Write the records out again. Match them exactly.

= Beginning of Section =

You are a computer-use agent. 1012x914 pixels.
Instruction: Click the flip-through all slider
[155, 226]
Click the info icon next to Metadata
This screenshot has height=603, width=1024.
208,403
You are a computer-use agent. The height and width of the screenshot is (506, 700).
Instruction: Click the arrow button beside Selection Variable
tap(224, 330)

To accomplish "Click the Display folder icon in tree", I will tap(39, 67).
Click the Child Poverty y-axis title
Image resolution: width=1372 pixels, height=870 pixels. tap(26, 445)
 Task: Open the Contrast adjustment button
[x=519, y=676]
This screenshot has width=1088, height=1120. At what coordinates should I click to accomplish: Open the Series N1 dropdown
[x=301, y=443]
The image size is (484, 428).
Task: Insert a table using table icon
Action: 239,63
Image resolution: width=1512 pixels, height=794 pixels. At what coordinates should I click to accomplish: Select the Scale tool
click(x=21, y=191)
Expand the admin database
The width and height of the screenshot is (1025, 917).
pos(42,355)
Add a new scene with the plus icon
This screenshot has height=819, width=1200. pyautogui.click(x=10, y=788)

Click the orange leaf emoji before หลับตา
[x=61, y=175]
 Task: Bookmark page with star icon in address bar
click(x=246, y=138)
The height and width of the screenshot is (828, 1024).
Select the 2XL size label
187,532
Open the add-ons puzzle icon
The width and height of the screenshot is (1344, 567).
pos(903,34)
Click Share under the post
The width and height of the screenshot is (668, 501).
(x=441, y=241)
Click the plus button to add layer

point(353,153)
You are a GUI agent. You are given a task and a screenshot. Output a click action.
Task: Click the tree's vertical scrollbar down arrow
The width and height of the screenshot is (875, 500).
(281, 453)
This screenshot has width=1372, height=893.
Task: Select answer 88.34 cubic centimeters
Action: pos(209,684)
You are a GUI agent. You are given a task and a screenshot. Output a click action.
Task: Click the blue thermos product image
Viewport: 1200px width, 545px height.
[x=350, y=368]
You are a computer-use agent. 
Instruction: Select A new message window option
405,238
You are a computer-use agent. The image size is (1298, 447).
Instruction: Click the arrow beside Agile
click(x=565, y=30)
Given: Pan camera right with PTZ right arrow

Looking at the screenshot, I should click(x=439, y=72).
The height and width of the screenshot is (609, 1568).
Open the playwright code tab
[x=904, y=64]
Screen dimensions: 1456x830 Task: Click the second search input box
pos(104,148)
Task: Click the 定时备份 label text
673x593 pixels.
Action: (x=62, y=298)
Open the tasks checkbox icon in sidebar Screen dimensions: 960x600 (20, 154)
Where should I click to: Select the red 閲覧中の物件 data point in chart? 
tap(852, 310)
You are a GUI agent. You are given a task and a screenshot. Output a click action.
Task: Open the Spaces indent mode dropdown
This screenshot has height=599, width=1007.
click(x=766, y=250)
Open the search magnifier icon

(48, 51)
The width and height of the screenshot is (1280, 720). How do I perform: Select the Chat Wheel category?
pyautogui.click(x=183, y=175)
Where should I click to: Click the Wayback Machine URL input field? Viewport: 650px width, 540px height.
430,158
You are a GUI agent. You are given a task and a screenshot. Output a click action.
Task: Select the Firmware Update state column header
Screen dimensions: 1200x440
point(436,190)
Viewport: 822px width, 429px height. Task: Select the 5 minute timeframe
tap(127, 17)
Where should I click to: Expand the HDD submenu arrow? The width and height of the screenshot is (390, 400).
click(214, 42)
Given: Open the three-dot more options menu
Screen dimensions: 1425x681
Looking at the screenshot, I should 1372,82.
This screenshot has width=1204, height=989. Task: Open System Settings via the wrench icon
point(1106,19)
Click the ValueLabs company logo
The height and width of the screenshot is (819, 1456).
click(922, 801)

= End of Section =

**Completed task**
You are a computer-use agent. 1012x914 pixels.
Instruction: Click the flip-through all slider
[155, 226]
Click the info icon next to Metadata
This screenshot has height=603, width=1024.
208,403
You are a computer-use agent. The height and width of the screenshot is (506, 700).
Instruction: Click the arrow button beside Selection Variable
tap(224, 330)

To accomplish "Click the Display folder icon in tree", I will tap(39, 67).
Click the Child Poverty y-axis title
Image resolution: width=1372 pixels, height=870 pixels. tap(26, 445)
 Task: Open the Contrast adjustment button
[x=519, y=676]
This screenshot has width=1088, height=1120. At what coordinates should I click to accomplish: Open the Series N1 dropdown
[x=301, y=443]
The image size is (484, 428).
Task: Insert a table using table icon
Action: 239,63
Image resolution: width=1512 pixels, height=794 pixels. At what coordinates should I click to accomplish: Select the Scale tool
click(x=21, y=191)
Expand the admin database
The width and height of the screenshot is (1025, 917).
pos(42,355)
Add a new scene with the plus icon
This screenshot has height=819, width=1200. pyautogui.click(x=10, y=788)

Click the orange leaf emoji before หลับตา
[x=61, y=175]
 Task: Bookmark page with star icon in address bar
click(x=246, y=138)
The height and width of the screenshot is (828, 1024).
Select the 2XL size label
187,532
Open the add-ons puzzle icon
The width and height of the screenshot is (1344, 567).
pos(903,34)
Click Share under the post
The width and height of the screenshot is (668, 501).
(x=441, y=241)
Click the plus button to add layer

point(353,153)
You are a GUI agent. You are given a task and a screenshot. Output a click action.
Task: Click the tree's vertical scrollbar down arrow
The width and height of the screenshot is (875, 500).
(281, 453)
This screenshot has width=1372, height=893.
Task: Select answer 88.34 cubic centimeters
Action: pos(209,684)
You are a GUI agent. You are given a task and a screenshot. Output a click action.
Task: Click the blue thermos product image
Viewport: 1200px width, 545px height.
[x=350, y=368]
You are a computer-use agent. 
Instruction: Select A new message window option
405,238
You are a computer-use agent. The image size is (1298, 447).
Instruction: Click the arrow beside Agile
click(x=565, y=30)
Given: Pan camera right with PTZ right arrow

Looking at the screenshot, I should click(x=439, y=72).
The height and width of the screenshot is (609, 1568).
Open the playwright code tab
[x=904, y=64]
Screen dimensions: 1456x830 Task: Click the second search input box
pos(104,148)
Task: Click the 定时备份 label text
673x593 pixels.
Action: (x=62, y=298)
Open the tasks checkbox icon in sidebar Screen dimensions: 960x600 (20, 154)
Where should I click to: Select the red 閲覧中の物件 data point in chart? 
tap(852, 310)
You are a GUI agent. You are given a task and a screenshot. Output a click action.
Task: Open the Spaces indent mode dropdown
This screenshot has height=599, width=1007.
click(x=766, y=250)
Open the search magnifier icon

(48, 51)
The width and height of the screenshot is (1280, 720). How do I perform: Select the Chat Wheel category?
pyautogui.click(x=183, y=175)
Where should I click to: Click the Wayback Machine URL input field? Viewport: 650px width, 540px height.
430,158
You are a GUI agent. You are given a task and a screenshot. Output a click action.
Task: Select the Firmware Update state column header
Screen dimensions: 1200x440
point(436,190)
Viewport: 822px width, 429px height. Task: Select the 5 minute timeframe
tap(127, 17)
Where should I click to: Expand the HDD submenu arrow? The width and height of the screenshot is (390, 400).
click(214, 42)
Given: Open the three-dot more options menu
Screen dimensions: 1425x681
Looking at the screenshot, I should 1372,82.
This screenshot has width=1204, height=989. Task: Open System Settings via the wrench icon
point(1106,19)
Click the ValueLabs company logo
The height and width of the screenshot is (819, 1456).
click(922, 801)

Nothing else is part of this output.